В 1913–1914 учебном году, в четвертом отделении, я учился в основном без двоек. Но зато по русскому устному языку на экзамене заработал двойку, и была назначена переэкзаменовка на осень – единственная за все годы учебы. По остальным предметам экзамены прошли успешно, с одной тройкой по геометрии. И впервые за все время учебы я получил четверку по поведению за нарушение дисциплины в третьей четверти, как записано в сведениях об успехах. А вот в чем выражалось это нарушение дисциплины – я припомнить не могу. В этом учебном году я имел рекордное число пропущенных уроков, т. е. 25, в то время как за предыдущие три года их было только 29. В этом отделении появился ручной труд – учили столярному делу. Я столярничал на тройку. По рисованию по-прежнему выше тройки не получал. Появились новые предметы: физика и геометрия с ее «пифагоровыми штанами». Эти «штаны» мне запомнились надолго и вот, почему.

Преподаватель геометрии Якубовский Александр Александрович был высокий худой мужчина, нервный до крайности. Судя по его внешности, он был болен туберкулезом. И вот, этот мой тезка вызывает меня и спрашивает, что я знаю о теории Пифагора. Я же об этой теореме знал только то, что ее в насмешку называют «пифагоровыми штанами», но не более того. Я встал, молчу. Видимо, крайний предел тупости являла моя рожа, и учитель не вытерпел и вкатил мне оплеуху. От боли, стыда и обиды я заплакал, а он как будто смутился, но дело это особой огласки не получило. Вообще же на его уроках ученики вели себя тихо – боялись его вспыльчивого характера. Как ни странно, но я даже после полученной оплеухи не питал неприязни к этому больному человеку.

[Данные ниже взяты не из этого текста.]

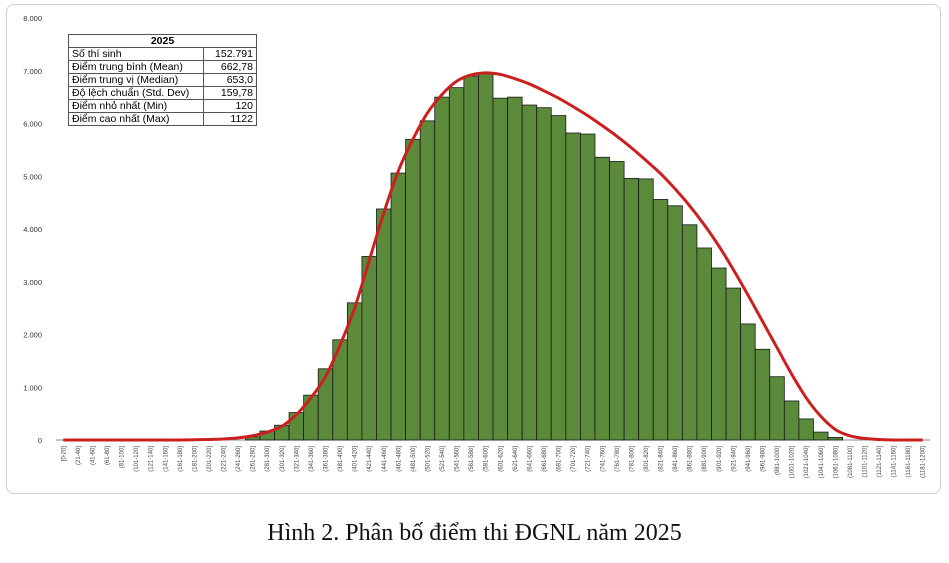 The width and height of the screenshot is (949, 563). I want to click on x-tick-label: (1181-1200], so click(924, 462).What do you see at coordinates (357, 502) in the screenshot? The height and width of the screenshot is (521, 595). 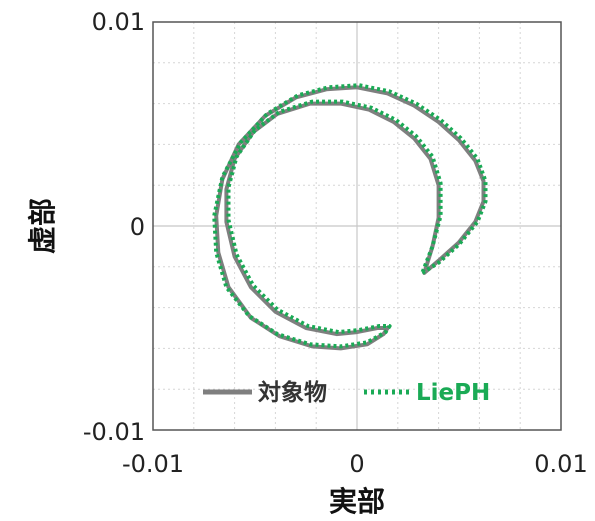 I see `x-axis-title: 実部` at bounding box center [357, 502].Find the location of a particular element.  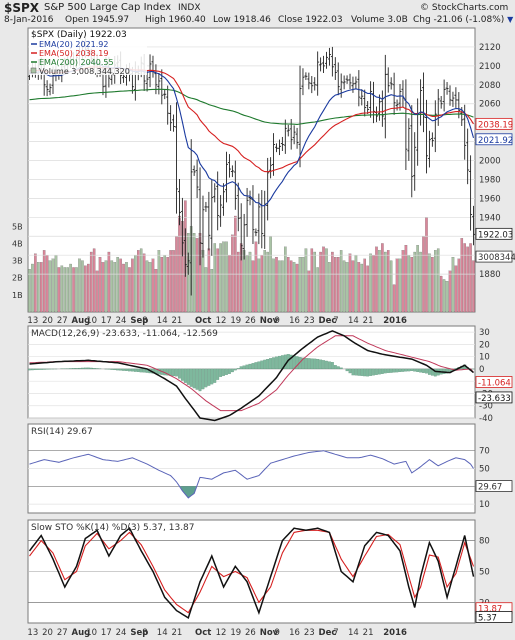

sto-value-tag: 5.37 is located at coordinates (494, 617).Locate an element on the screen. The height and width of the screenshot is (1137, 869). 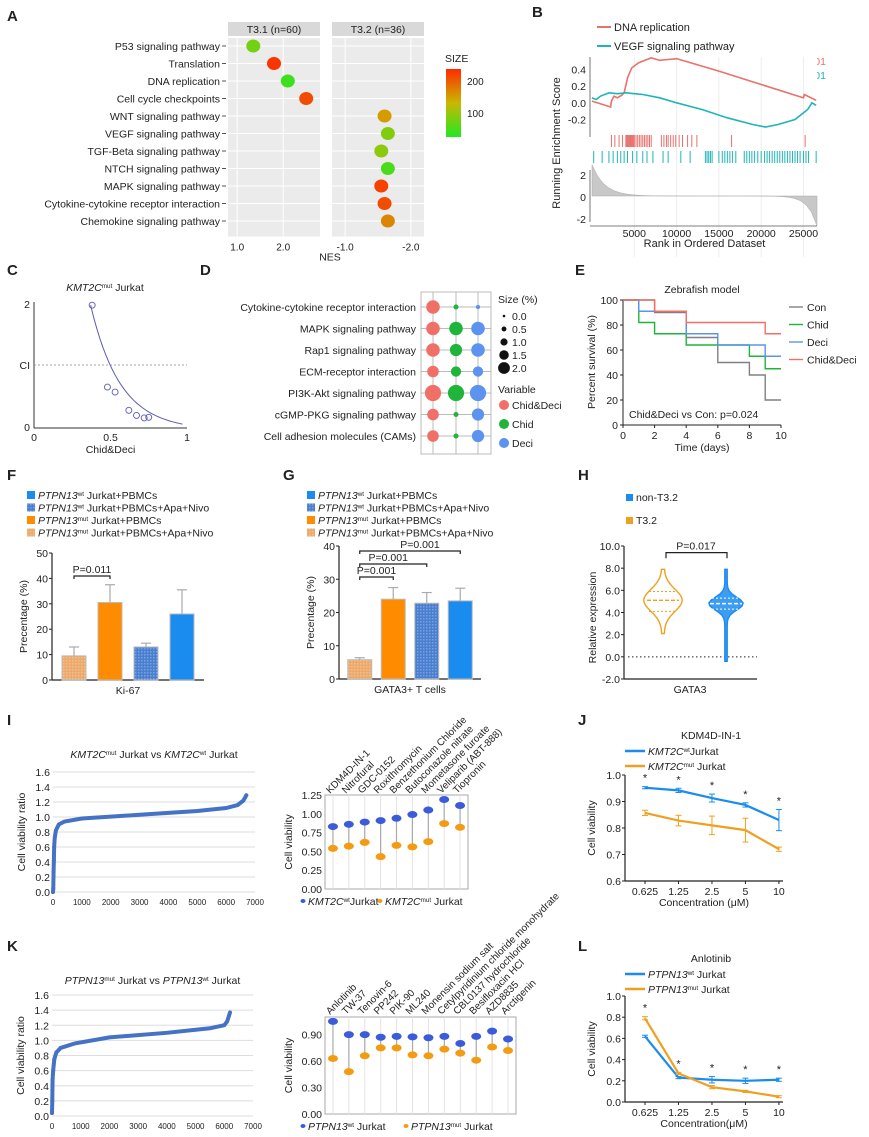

И, поскольку я вспомнил об одном из учителей, я не могу не вспомнить и не описать то, что сохранилось в памяти о других учителях нашей школы.

Старший учитель Лупинович Я., который расписывался в документах за попечителя школы, был коренастый пожилой мужчина. Его мы побаивались. Кто был попечителем школы – я не знаю.

Учитель Кашин Н., именем которого я спекулировал, обманывал свою мать, втирая ей очки, что я, якобы, оставался у него на дополнительные уроки, был неплохой человек. Конечно же, я ни разу ни на какие дополнительные уроки не оставался, да и Кашину вряд ли был интерес водиться с нами после уроков.

Были учительницы: Цветкова Н., Дружиловская И., учитель Корзун, но я их как-то не запомнил. Они ничем особым не выделялись. Смутно рисуется образ математика Горбацевича В. Этакий типичный белорус, плотный мужчина. И разговор, похожий на разговор моей тетки Лизы Лукашевич, родной сестры моего погибшего отца.

Законоучитель отец Павел Апсит запомнился благодаря своему чрезмерному чреву при низком росте. На уроках этот добродушный толстяк не скупился на отметки.

Высокий, худой учитель Струковский М., который появился в школе незадолго до начала войны 1914 года, был настолько беспомощен и мало авторитетен, что его было просто жаль. Ему сразу же присвоили кличку «Зеленый». Даже я, будучи учеником тихим и трусливым, позволял себе в обращении с ним шалости не совсем невинного свойства. Между прочим, моя единственная «четверка» за все годы учебы по поведению подписана была в сведениях за третью четверть за 1913–1914 годы вот этим самым учителем Струковским. Видно, чем-то допек его и я, а что делали сорванцы?

Учитель географии, Бакит, толстяк низенького роста, был из немцев. С русским языком у него были нелады, и слушая его разговор, нельзя было не улыбнуться. Так, например, слово география в его произношении звучало как «гоограпия», а обороты речи и построение фраз далеко не всегда соответствовали правилам грамматики. Досужие ученички, подражая оборотам речи, характерным для этого учителя, придумали такой афоризм, который все знали наизусть: «Человэк, который не знает гоограпия, называется нэ человек, он идет, идет – сам не знай куда идет». Однажды, кто-то из смельчаков, вызванный к доске Бакитом отвечать урок, процитировал полностью этот доморощенный афоризм, и вызвав дружный смех, был выставлен учителем за дверь.